AbstractSpleen cells from C57BL/6 mice sensitized to the hapten (4‐hydroxy‐3‐nitrophenyl)acetyl (NP) were hybridized with myeloma cells, and a variety of hybrid cell lines was isolated which secreted homogeneous anti‐NP antibodies. The antibodies were purified by affinity chromatography and their chain composition, affinity and fine specificity were determined. All antibodies recovered from the primary immune response carried λ light and μ or γ1 heavy chains. Their variable portions were nonidentical but similar in terms of hapten‐binding specificity with a higher affinity for the cross‐reacting haptens (4‐hydroxy‐3,5‐dinitro‐phenyl)acetyl (NNP) and (4‐hydroxy‐5‐iodo‐3‐nitro‐phenyl)acetyl (NIP) than for the homologous hapten NP. This heteroclitic property as well as the presence of λ, μ and γ1 chains are characteristic for primary anti‐NP sera of C57BL/6 mice.In contrast, four families of anti‐NP antibodies, each with a characteristic fine specificity pattern, were found among the hybrid cell antibodies derived from the hyperimmune anti‐NP response.
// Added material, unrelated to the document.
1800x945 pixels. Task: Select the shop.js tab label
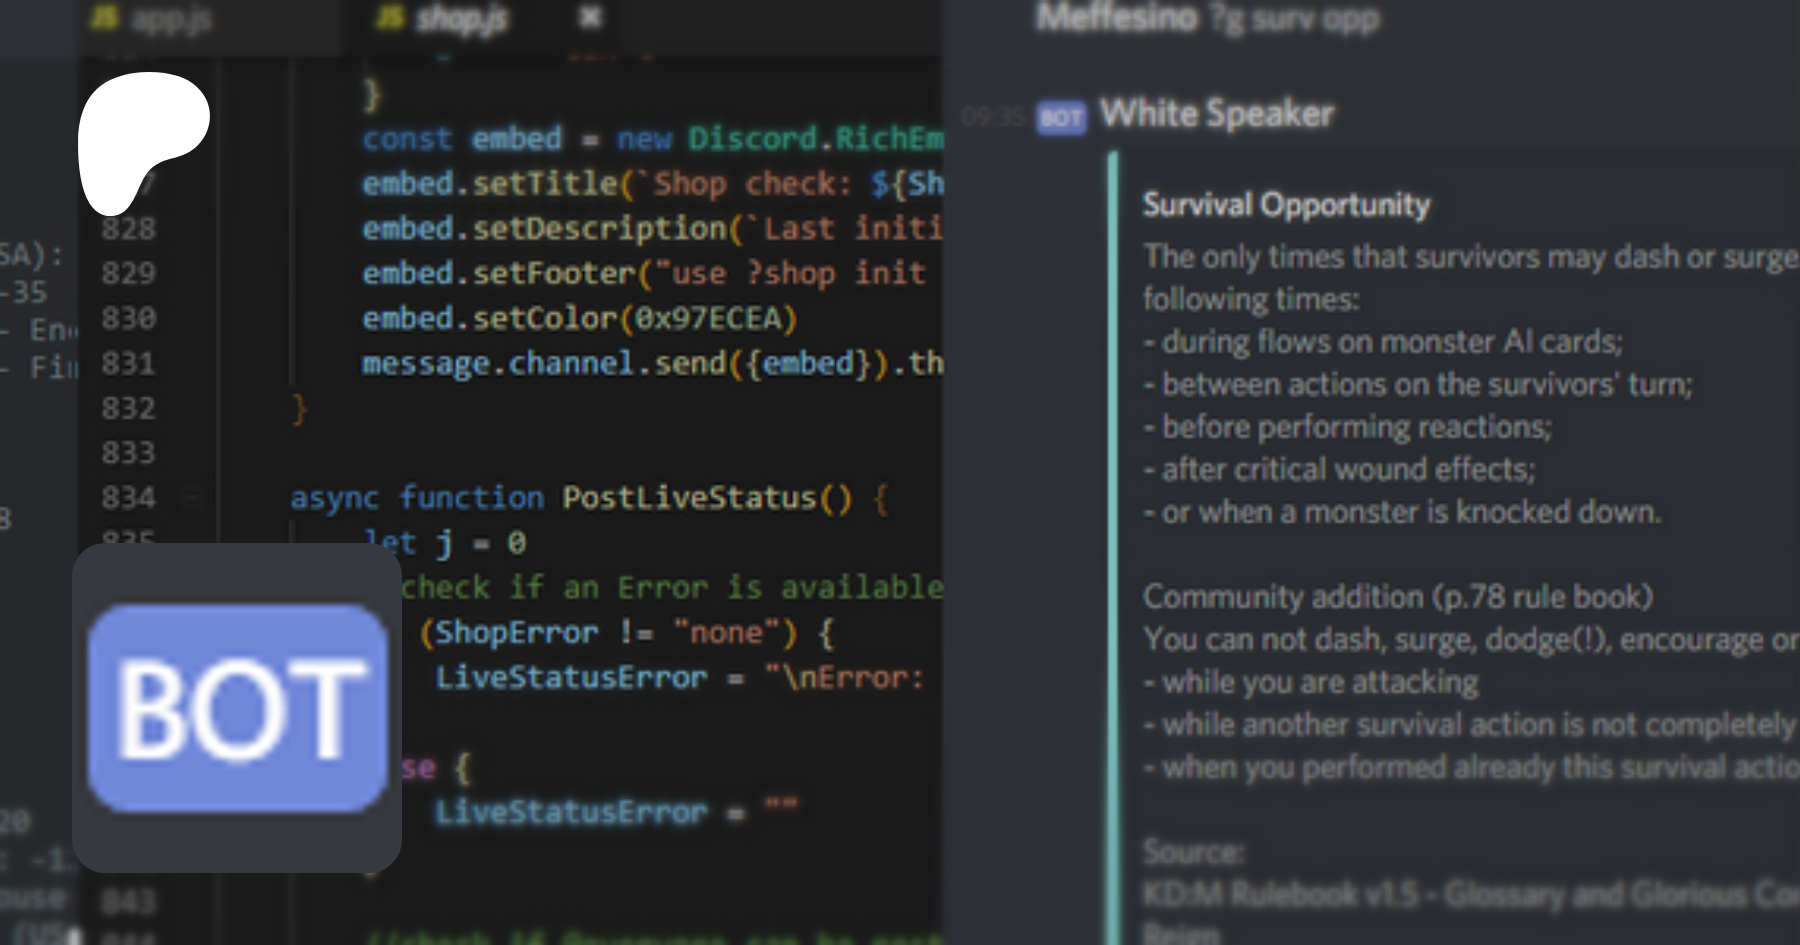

The antibodies of one of these families were related to the antibodies recovered from the primary immune response in that they were heteroclitic and carried λ light chains. All members of the other groups expressed k chains and were nonheteroclitic.The finding of well‐defined antibody families in this system and the isolation of their members enable us to approach the problem of V gene expression and diversification in a new way.